[Screen grounding items]
___

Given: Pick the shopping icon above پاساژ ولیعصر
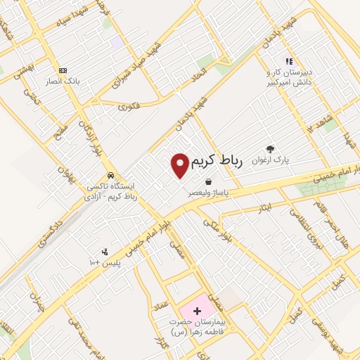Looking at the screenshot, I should pyautogui.click(x=208, y=181).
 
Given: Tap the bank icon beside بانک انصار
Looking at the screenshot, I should pyautogui.click(x=63, y=70).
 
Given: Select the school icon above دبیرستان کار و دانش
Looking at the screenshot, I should pyautogui.click(x=288, y=62).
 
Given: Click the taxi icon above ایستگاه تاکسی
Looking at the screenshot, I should pyautogui.click(x=110, y=175).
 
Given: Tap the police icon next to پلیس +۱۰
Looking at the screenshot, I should pyautogui.click(x=105, y=252).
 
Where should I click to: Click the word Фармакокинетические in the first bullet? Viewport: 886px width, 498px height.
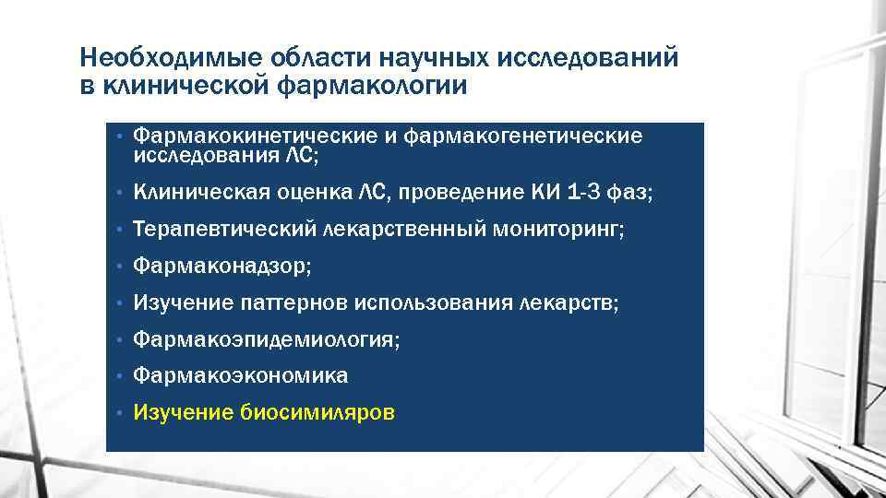[x=255, y=136]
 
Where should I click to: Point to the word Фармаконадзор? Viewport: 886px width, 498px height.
[x=222, y=267]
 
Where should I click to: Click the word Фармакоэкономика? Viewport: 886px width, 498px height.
[x=241, y=376]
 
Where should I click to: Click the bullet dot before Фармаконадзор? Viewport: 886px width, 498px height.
[x=120, y=267]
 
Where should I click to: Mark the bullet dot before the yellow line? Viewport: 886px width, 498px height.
[x=120, y=413]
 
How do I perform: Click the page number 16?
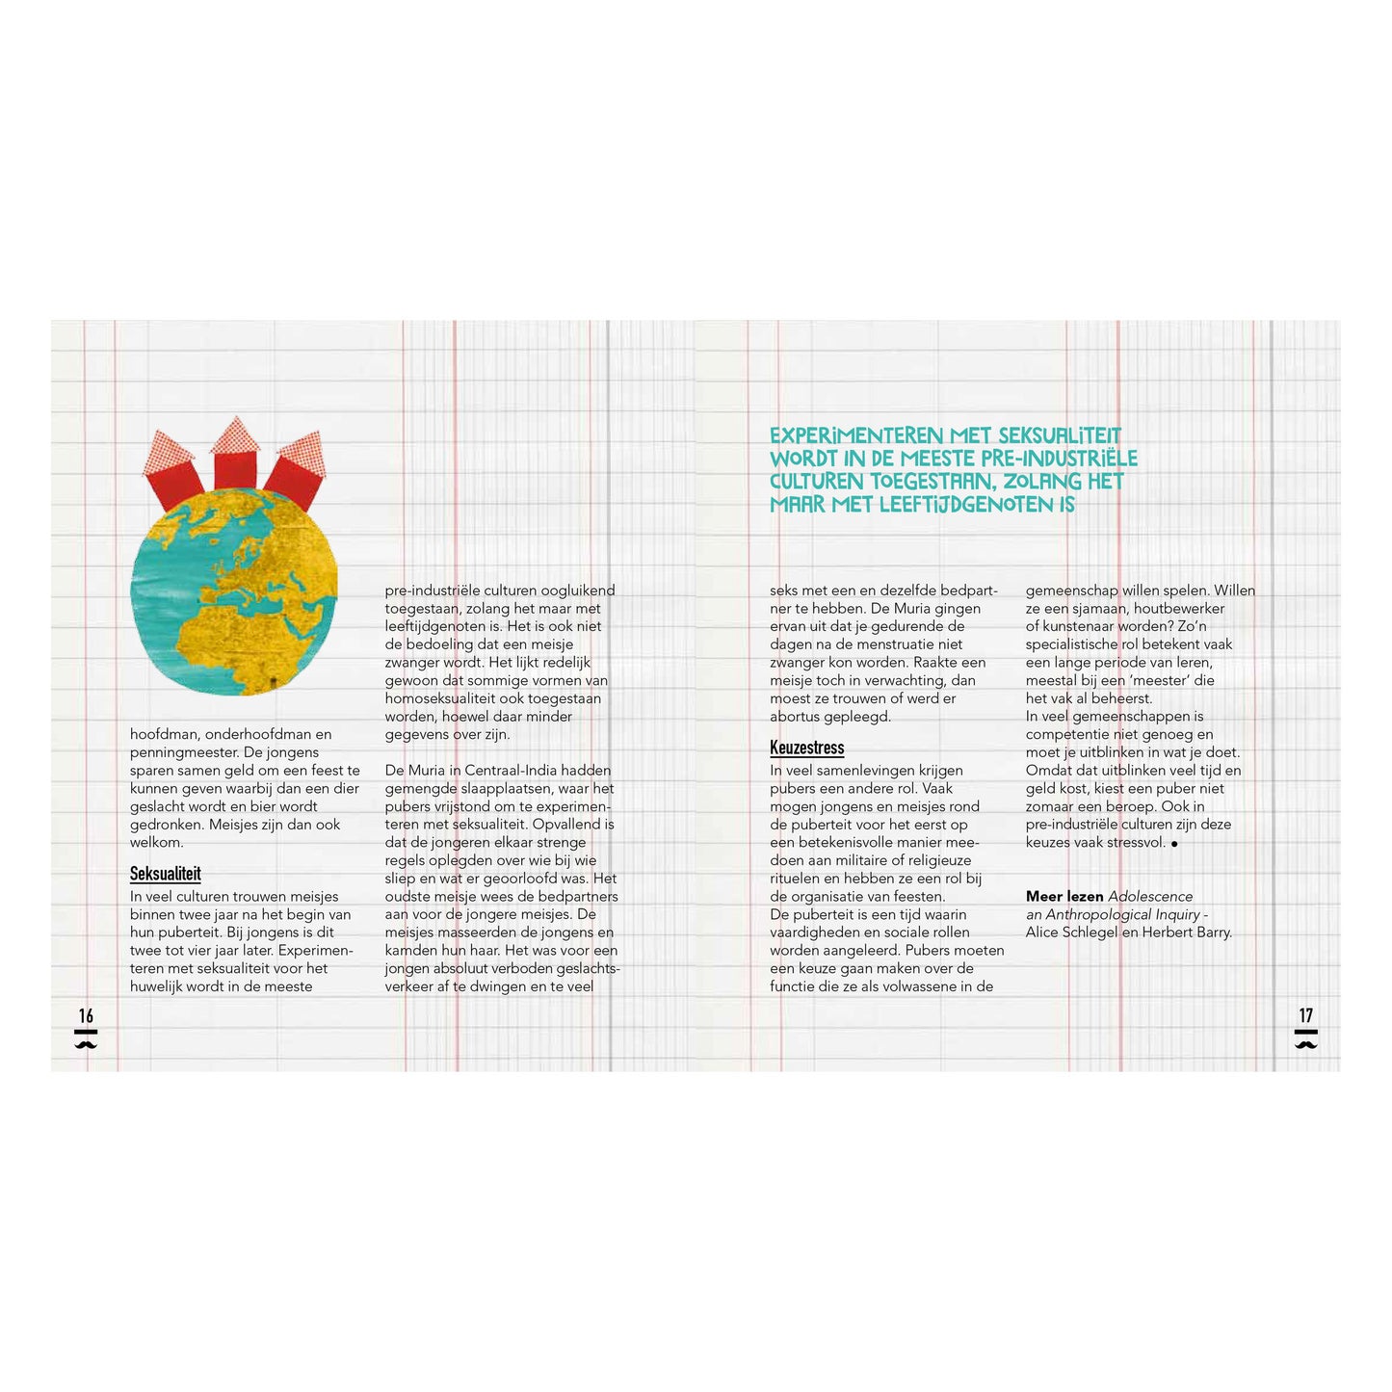tap(86, 1015)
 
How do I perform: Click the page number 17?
tap(1305, 1015)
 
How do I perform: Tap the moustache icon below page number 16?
tap(86, 1042)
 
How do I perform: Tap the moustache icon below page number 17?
tap(1305, 1042)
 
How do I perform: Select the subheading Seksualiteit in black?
tap(166, 874)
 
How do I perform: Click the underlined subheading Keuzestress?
tap(806, 748)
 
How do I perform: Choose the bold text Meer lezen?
tap(1064, 897)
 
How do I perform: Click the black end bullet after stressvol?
tap(1174, 844)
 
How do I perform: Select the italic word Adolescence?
tap(1150, 897)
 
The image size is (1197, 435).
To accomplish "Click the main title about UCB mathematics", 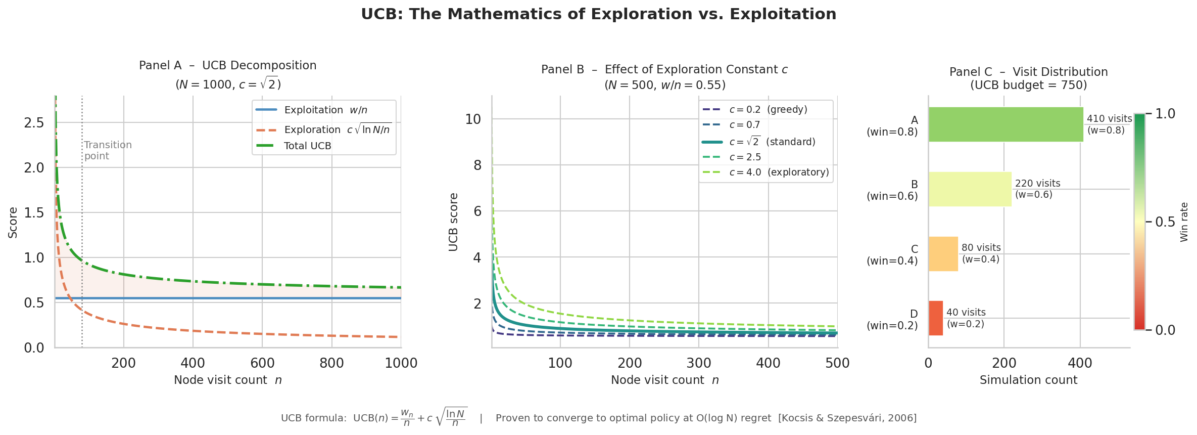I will pyautogui.click(x=598, y=14).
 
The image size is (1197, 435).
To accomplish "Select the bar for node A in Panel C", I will pyautogui.click(x=1006, y=124).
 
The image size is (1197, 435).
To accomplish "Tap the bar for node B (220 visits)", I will pyautogui.click(x=970, y=189).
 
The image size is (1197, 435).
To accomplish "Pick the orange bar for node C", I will pyautogui.click(x=943, y=254).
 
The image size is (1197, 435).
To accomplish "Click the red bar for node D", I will pyautogui.click(x=935, y=318).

___

# [The task]
Reproduce every line, requests included, starting with the line containing "How do I perform: Click the underlined" and continuing through the line containing "tap(1150, 897)". Add 123 to each coordinate in the answers.

# [In response]
How do I perform: Click the underlined subheading Keuzestress?
tap(929, 871)
 
How do I perform: Choose the bold text Meer lezen?
tap(1187, 1020)
 
How do I perform: Click the black end bullet after stressvol?
tap(1297, 967)
 
How do I perform: Select the italic word Adolescence?
tap(1273, 1020)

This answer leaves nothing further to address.